This just seems obviously false. I'm sure their data shows something but come on, take a population of 5,000,000. Reduce it to 1. 1 person can not do all the things needed to run a society. They can barely do the stuff needed for 1. Specialization makes things possible. So then the question becomes, what number is too small.

Population of Seoul metro is 26 million people. It's suppose to drop by 2/3rds by 2060 (or worse). That's 1/3 less taxes, a 1/3 less transportation riders, 1/3rd less customers, etc....

https://www.youtube.com/watch?v=Ufmu1WD2TSk

AlOwain 2 days ago | parent | next [-]

You are entirely right; but the conclusion they intend to argue for is that immigration supplements the declining population, still this is obviously just an attempt at giving authority to preconceived political beliefs.
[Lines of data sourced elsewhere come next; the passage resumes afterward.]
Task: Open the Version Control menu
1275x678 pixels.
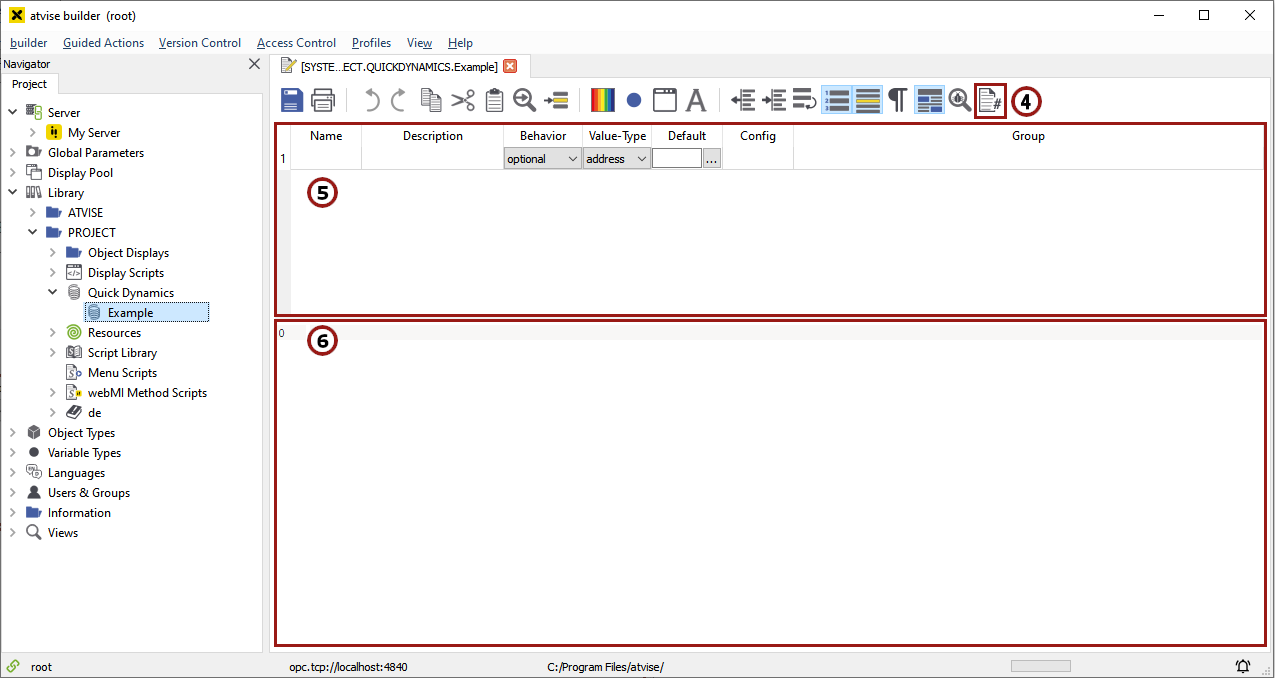Action: [x=200, y=43]
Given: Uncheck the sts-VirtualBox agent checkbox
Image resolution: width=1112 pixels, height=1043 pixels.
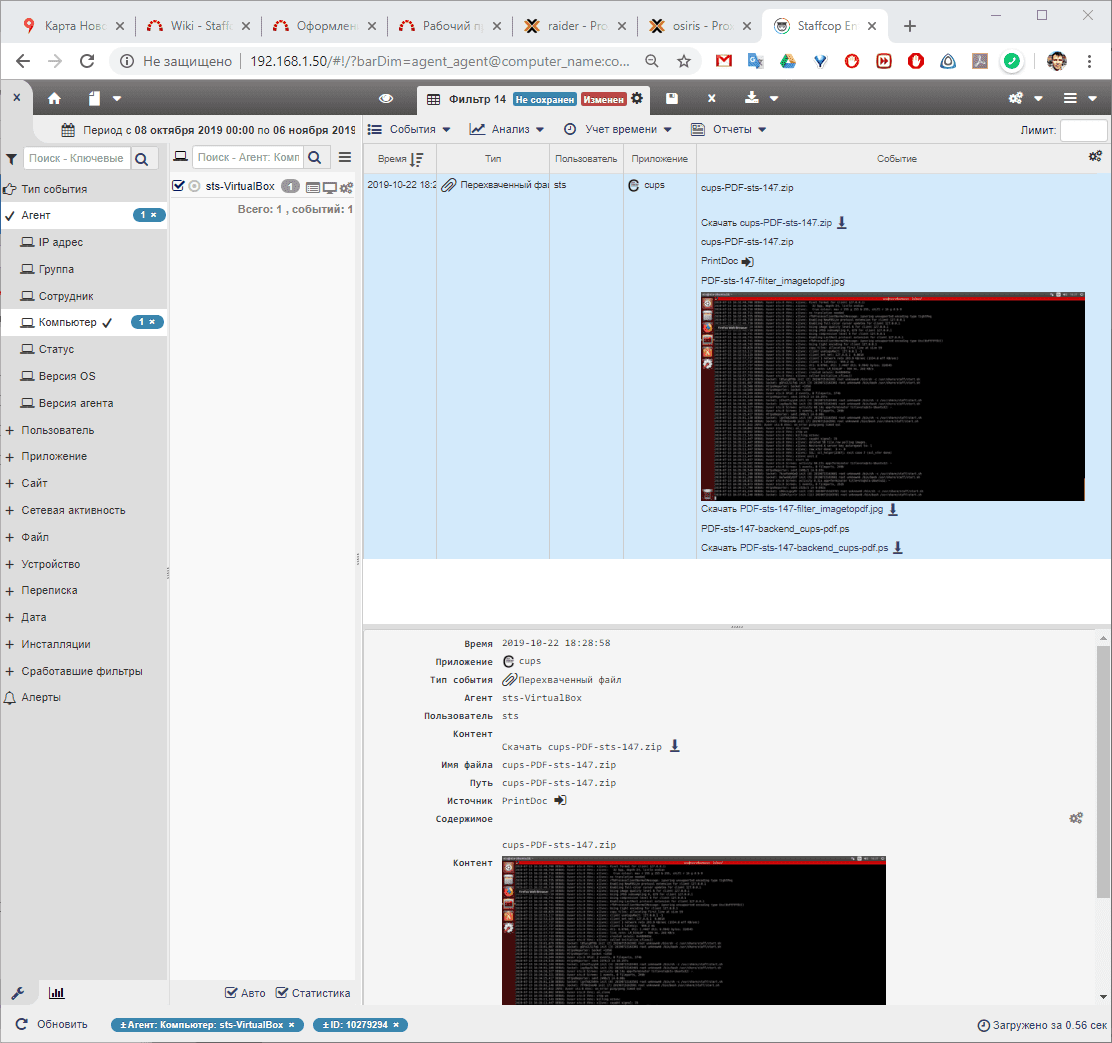Looking at the screenshot, I should click(179, 186).
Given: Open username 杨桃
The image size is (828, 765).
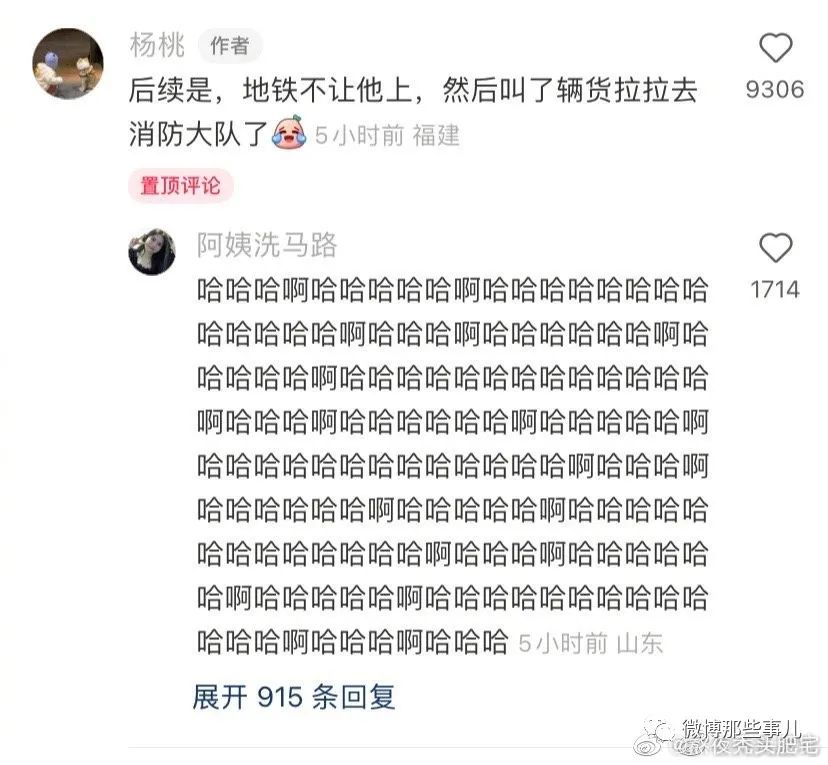Looking at the screenshot, I should (x=157, y=45).
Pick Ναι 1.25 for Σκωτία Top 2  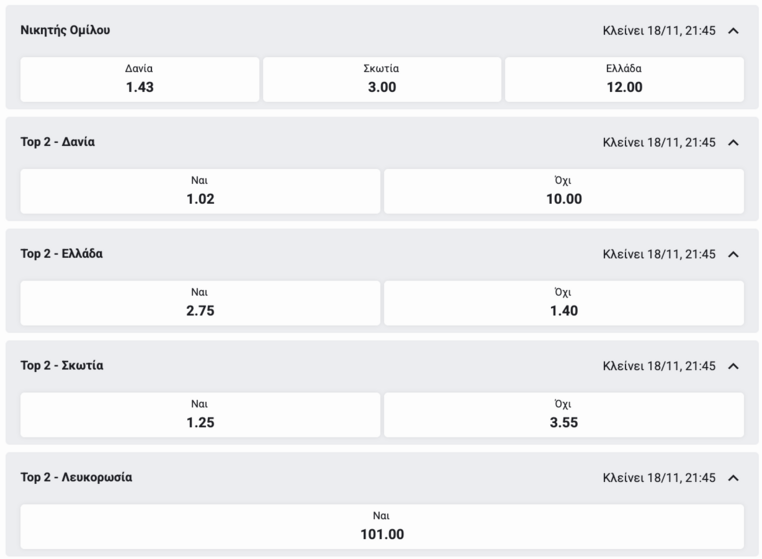pyautogui.click(x=200, y=415)
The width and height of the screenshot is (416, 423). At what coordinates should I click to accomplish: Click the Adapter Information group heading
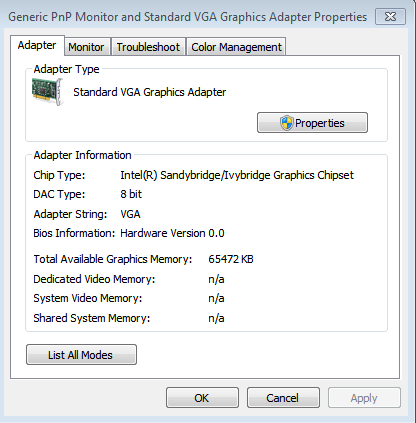point(82,155)
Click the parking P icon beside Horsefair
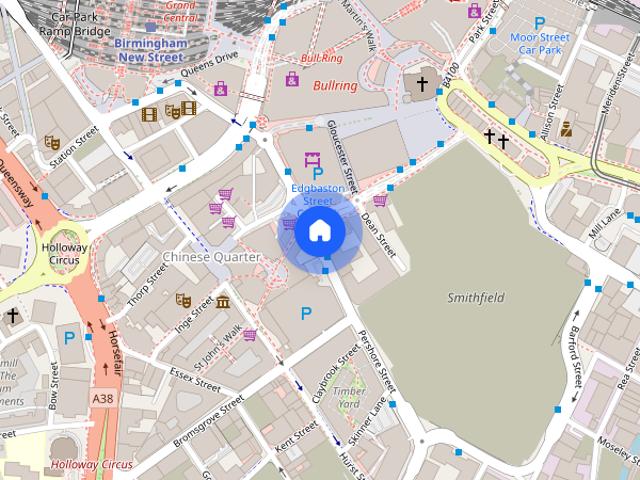The image size is (640, 480). [x=69, y=338]
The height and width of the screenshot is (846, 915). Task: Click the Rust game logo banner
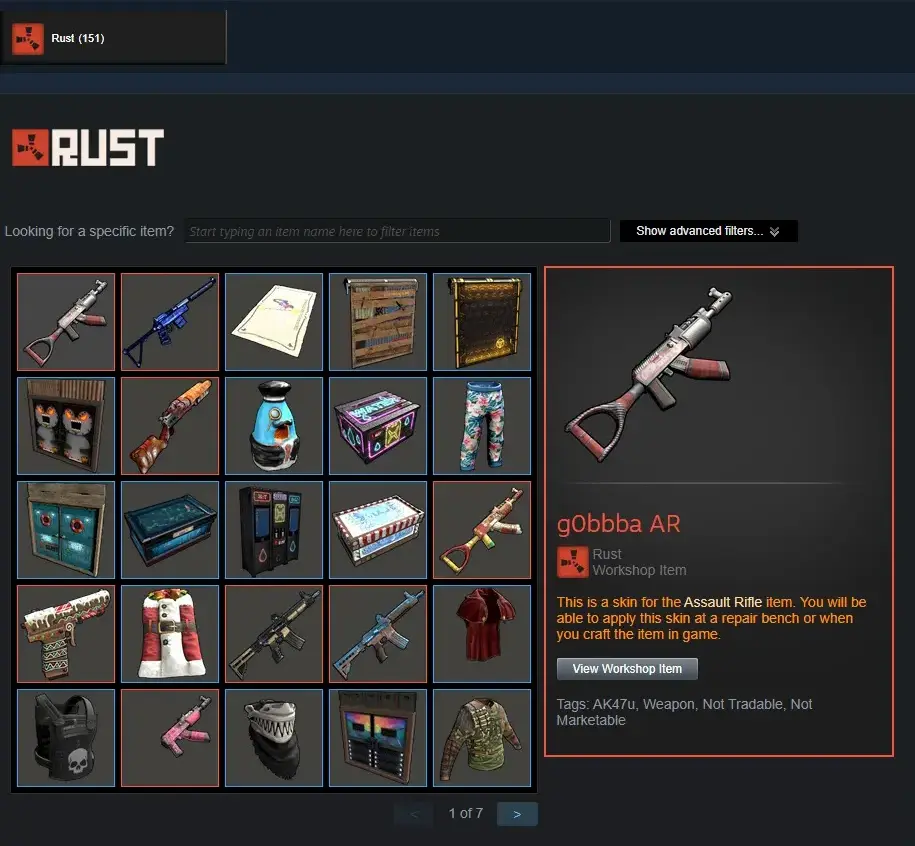[x=88, y=148]
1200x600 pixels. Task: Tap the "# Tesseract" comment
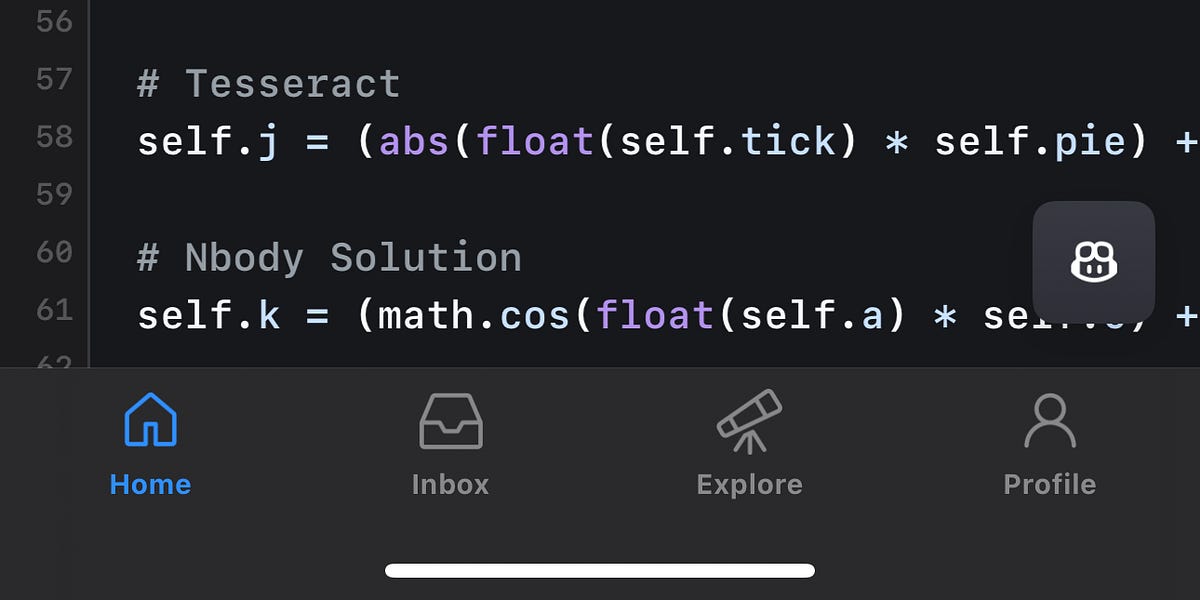267,82
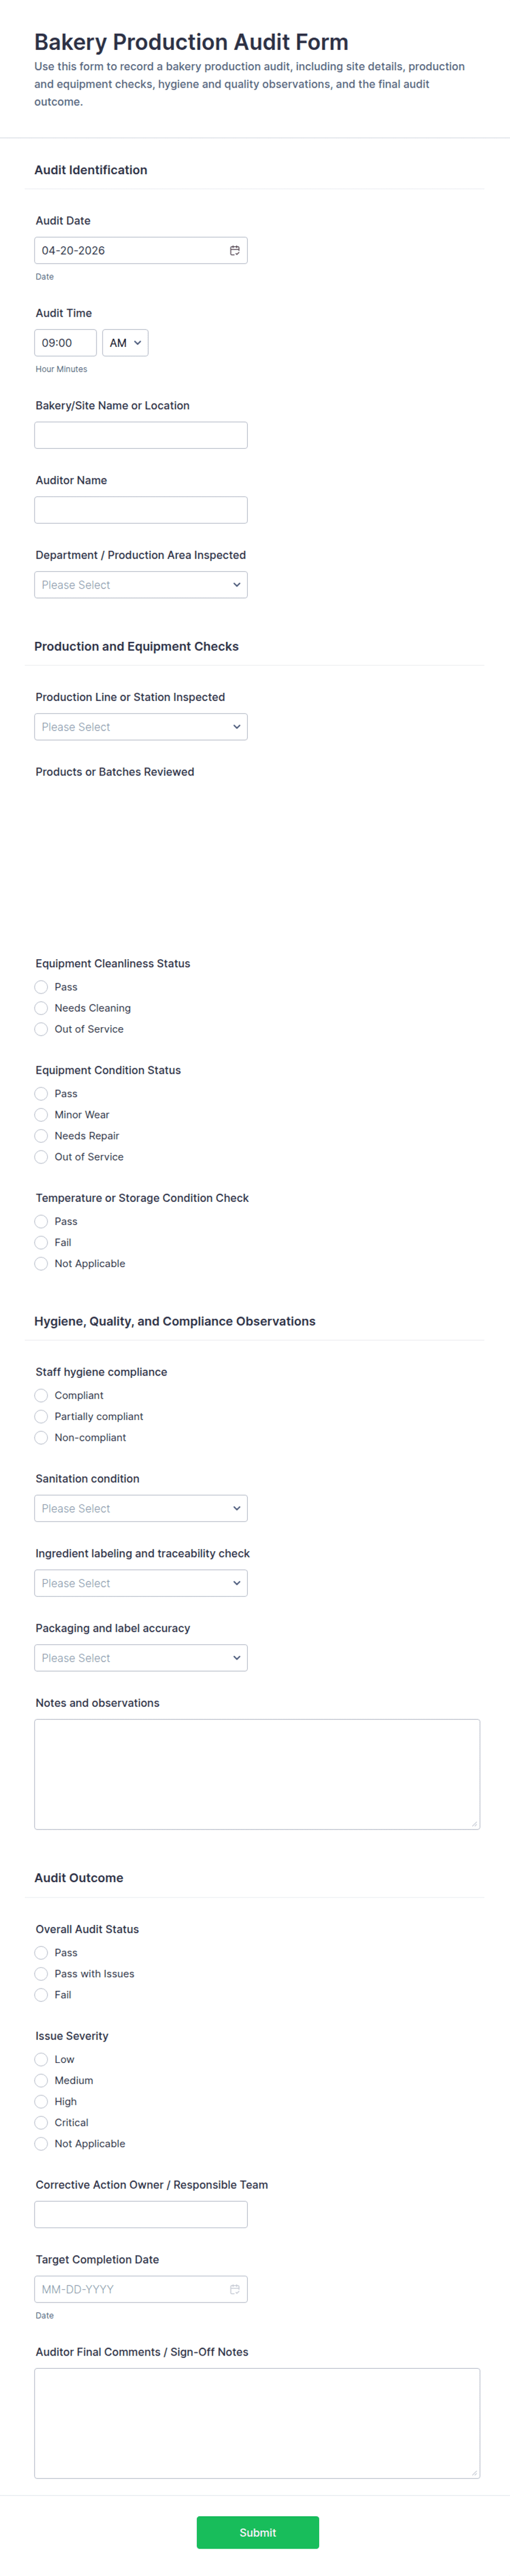The height and width of the screenshot is (2576, 510).
Task: Expand the AM/PM selector for Audit Time
Action: [x=125, y=343]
Barrin92 2 days ago | parent | prev | next [-]

>Population of Seoul metro is 26 million people. It's suppose to drop by 2/3rds by 2060 (or worse)

This doesn't make any sense at all. The median age of Seoul is 42, slightly younger than the national average. 2060 is in 35 years. If Seoul had zero births, zero immigration, most people in Seoul today will still be alive by 2060.

I feel like every time someone comes up with one of these predictions the numbers get more nonsensical.

socalgal2 2 days ago | parent [-]

Yes, "most people" will be. But they lose 0.007% a year and only replace 0.004% a year. This year 189k people will die, 114k people will be born.

RajT88 2 days ago | parent | prev | next [-]

Your argument is extremely relevant to some of the current AI Hype:

https://www.forbes.com/sites/michaelashley/2025/02/17/the-fu...

bequanna 2 days ago | parent | prev | next [-]

> Population of Seoul metro is 26 million people. It's suppose to drop by 2/3rds by 2060 (or worse). That's 1/3 less taxes, a 1/3 less transportation riders, 1/3rd less customers, etc....

If there are only 2/3rds as many people, why would the same infrastructure be required?

jjk166 2 days ago | parent | next [-]

The problem is if you have overbuilt infrastructure, it doesn't just magically go away. You either need to pay to get rid of it, pay to maintain it, or deal with the consequences of letting it decay. Further, with an aging population, the decrease in their ability to pay for this infrastructure doesn't neatly balance out with a declining need for infrastructure. The retiree in poor health is more reliant on public transit, more reliant on healthcare, etc, while they both have less money to directly pay for those services, and contribute less to the economy as a consumer of manufactured goods or as an investor.

There is nothing special about any population number, it's how quickly and in which direction your population is changing that matters.

jfoster 2 days ago | parent | prev [-]

There's an infrastructure inflection point. Note how cities have much better infrastructure than country towns.

jfoster 2 days ago | parent | prev | next [-]

Yeah, in the limit, this is obviously false.

My hypothesis: Prosperity induces the population decline. That means there will be some momentum behind prosperity in the initial stages of the population decline. The population decline eventually induces a prosperity decline.

amanaplanacanal 2 days ago | parent | prev [-]

I'm guessing you didn't click through to read the paper.

Their take is that immigration policies rather than an aging population make the difference.